Saved data entries
++++++++++

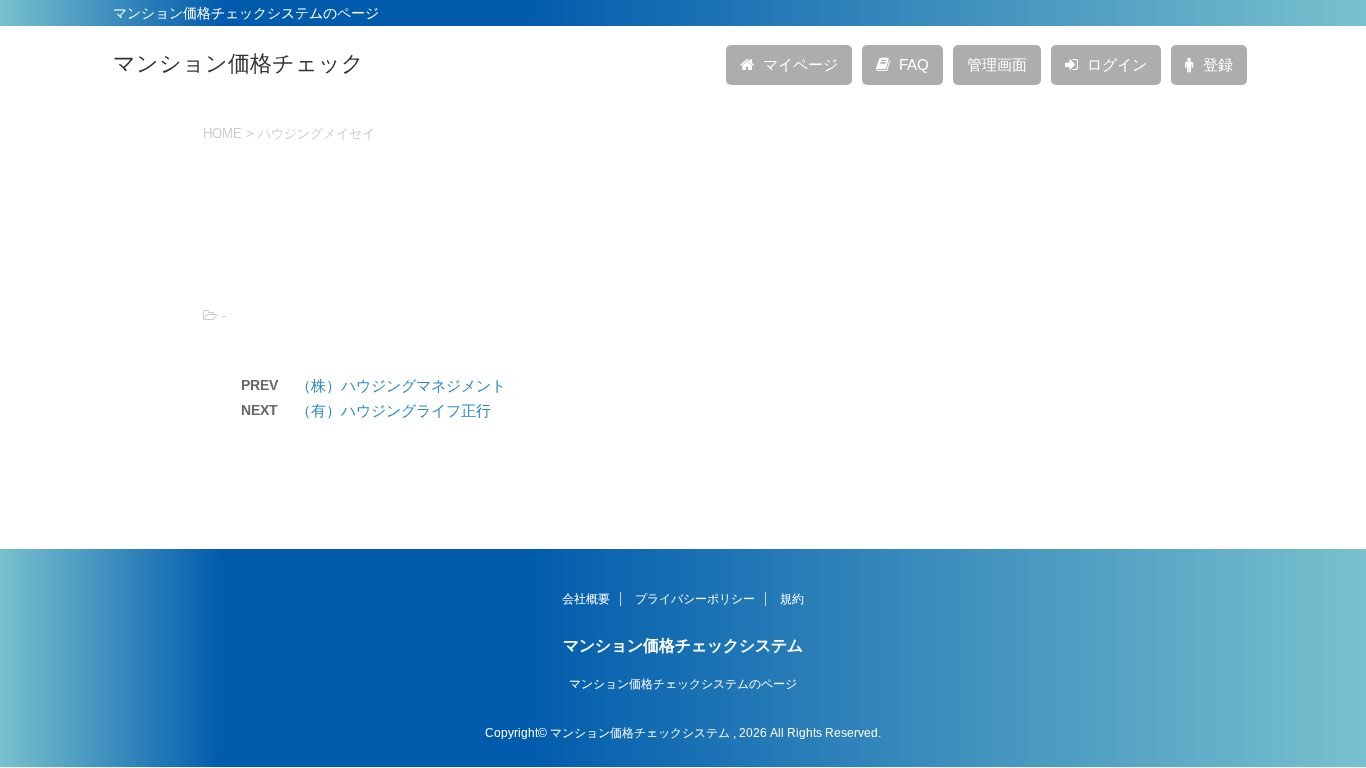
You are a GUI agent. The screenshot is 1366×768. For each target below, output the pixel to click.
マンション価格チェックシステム (683, 645)
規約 (792, 599)
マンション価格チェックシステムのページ (683, 684)
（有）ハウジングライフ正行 (393, 410)
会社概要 (586, 599)
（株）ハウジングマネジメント (401, 385)
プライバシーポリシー (695, 599)
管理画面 (997, 64)
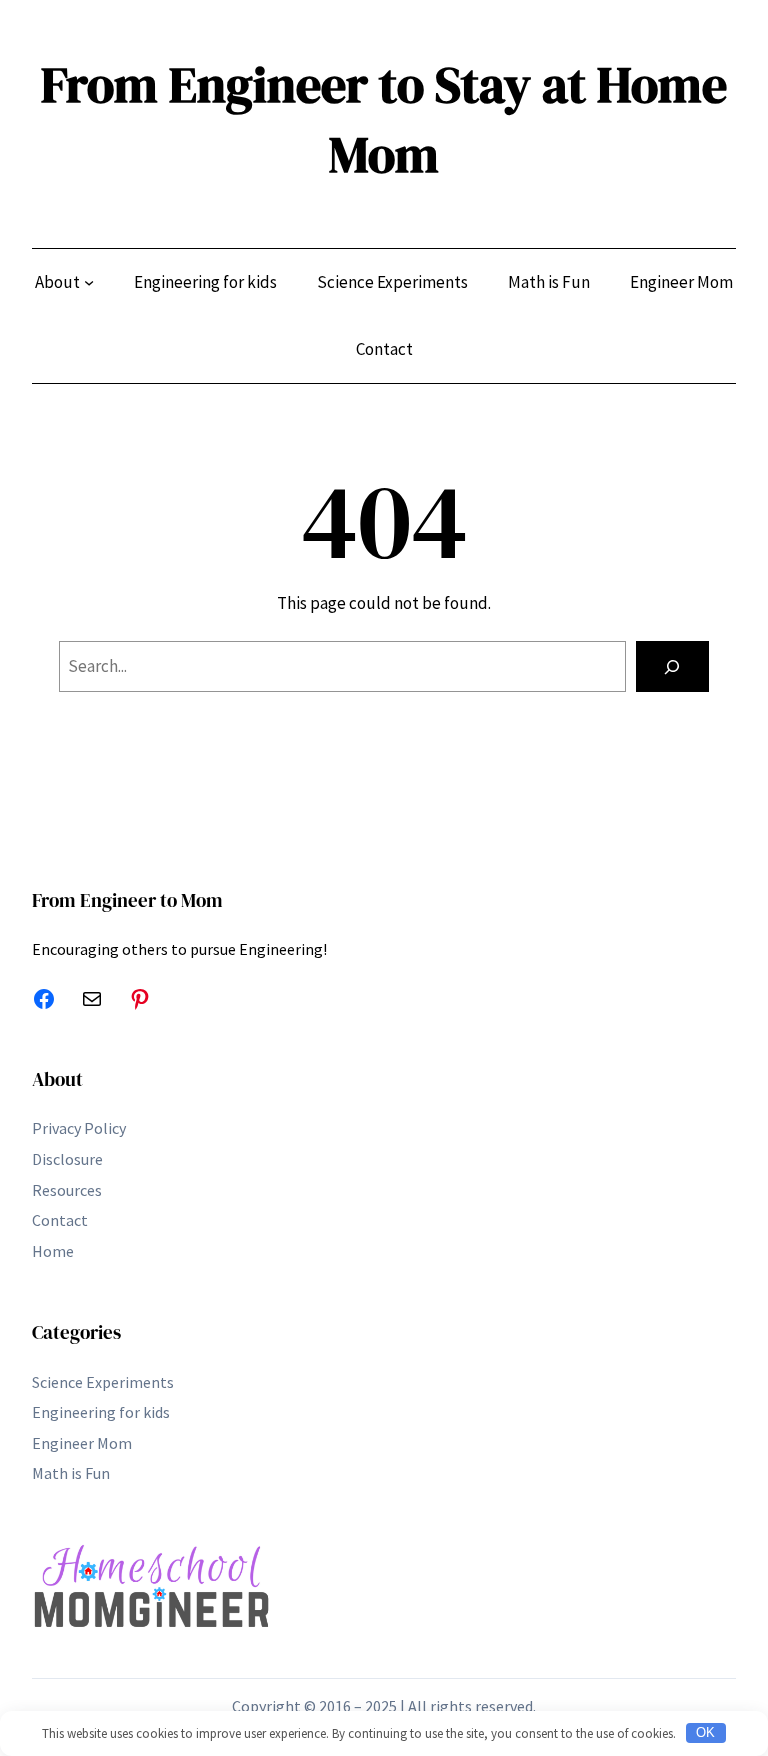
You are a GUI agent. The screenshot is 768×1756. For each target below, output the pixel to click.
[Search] (672, 666)
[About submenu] (89, 282)
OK (705, 1732)
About (57, 1079)
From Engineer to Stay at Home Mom (384, 119)
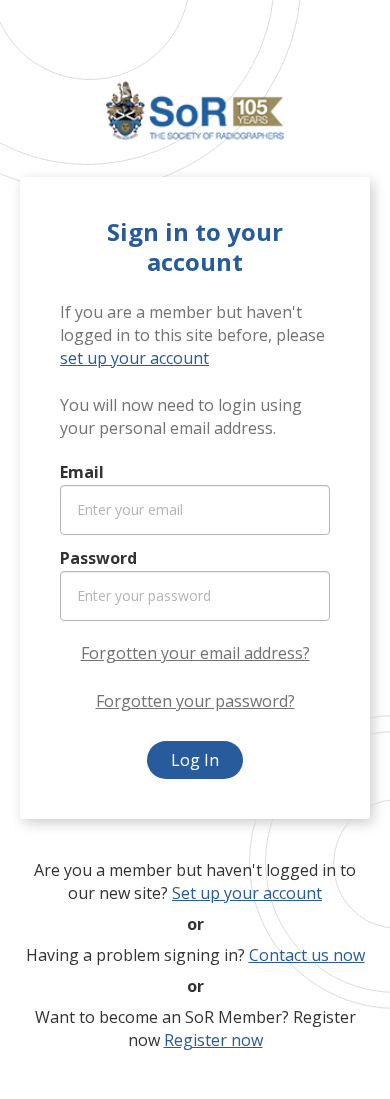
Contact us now (307, 955)
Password (98, 558)
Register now (213, 1040)
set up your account (134, 358)
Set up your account (247, 893)
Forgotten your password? (195, 701)
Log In (195, 760)
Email (82, 472)
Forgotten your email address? (195, 653)
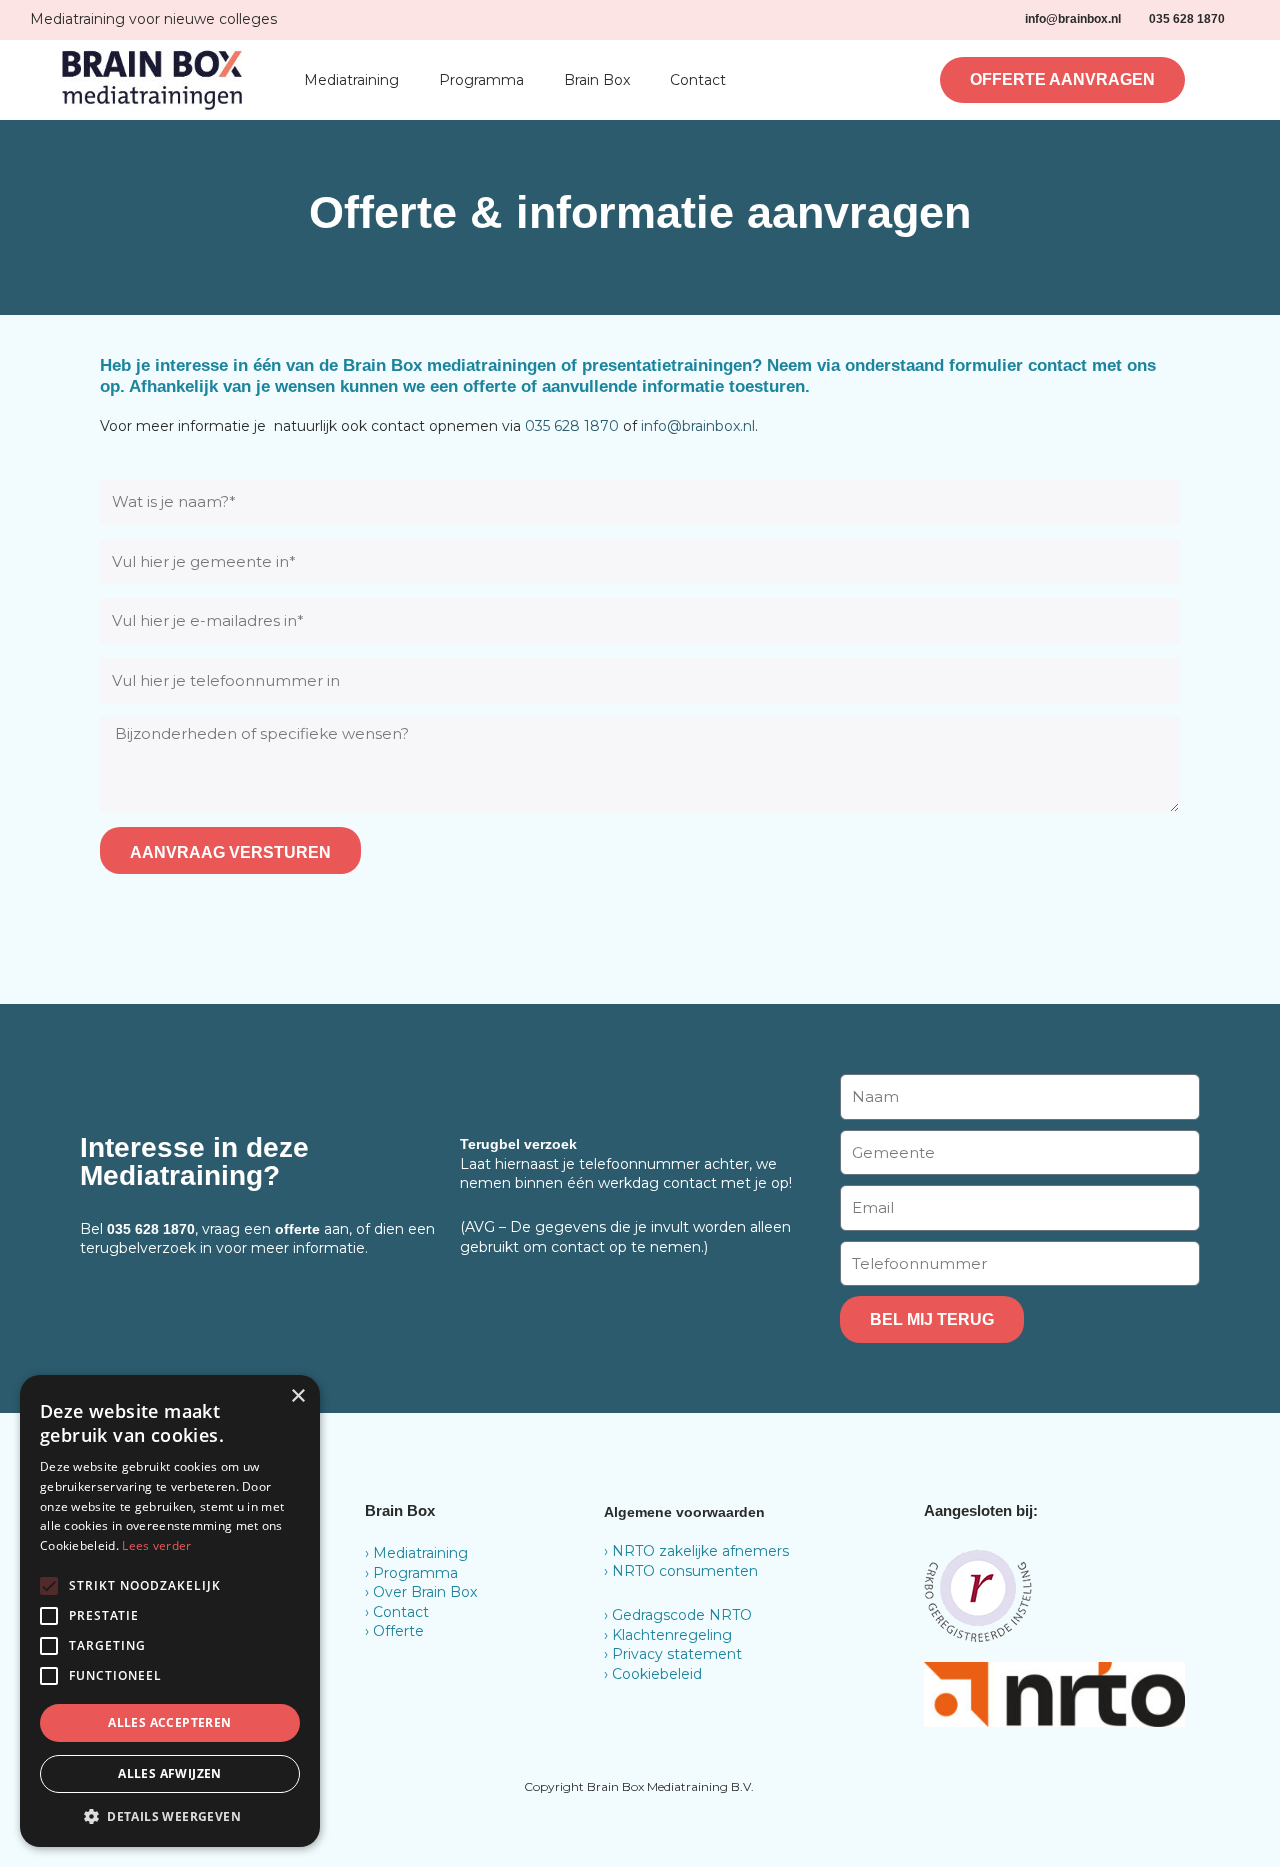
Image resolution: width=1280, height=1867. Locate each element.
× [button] (297, 1396)
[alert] (170, 1611)
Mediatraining (351, 80)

++++++++++

● What is needed
Please give all of the data again, exact and free of pictures.

● Exercise output
You are a GUI agent. The screenshot is 1366×768. For each target below, output the pixel to click.
マンション価格チェックシステム (683, 645)
規約 (792, 599)
マンション価格チェックシステムのページ (683, 684)
（有）ハウジングライフ正行 (393, 410)
会社概要 (586, 599)
（株）ハウジングマネジメント (401, 385)
プライバシーポリシー (695, 599)
管理画面 (997, 64)
You are a GUI agent. The screenshot is 768×1756. For each target below, output the pixel to click.
[Search] (672, 666)
[About submenu] (89, 282)
OK (705, 1732)
About (57, 1079)
From Engineer to Stay at Home Mom (384, 119)
Contact us now (307, 955)
Password (98, 558)
Register now (213, 1040)
set up your account (134, 358)
Set up your account (247, 893)
Forgotten your password? (195, 701)
Log In (195, 760)
Email (82, 472)
Forgotten your email address? (195, 653)
Image resolution: width=1280, height=1867. Locate each element.
× [button] (297, 1396)
[alert] (170, 1611)
Mediatraining (351, 80)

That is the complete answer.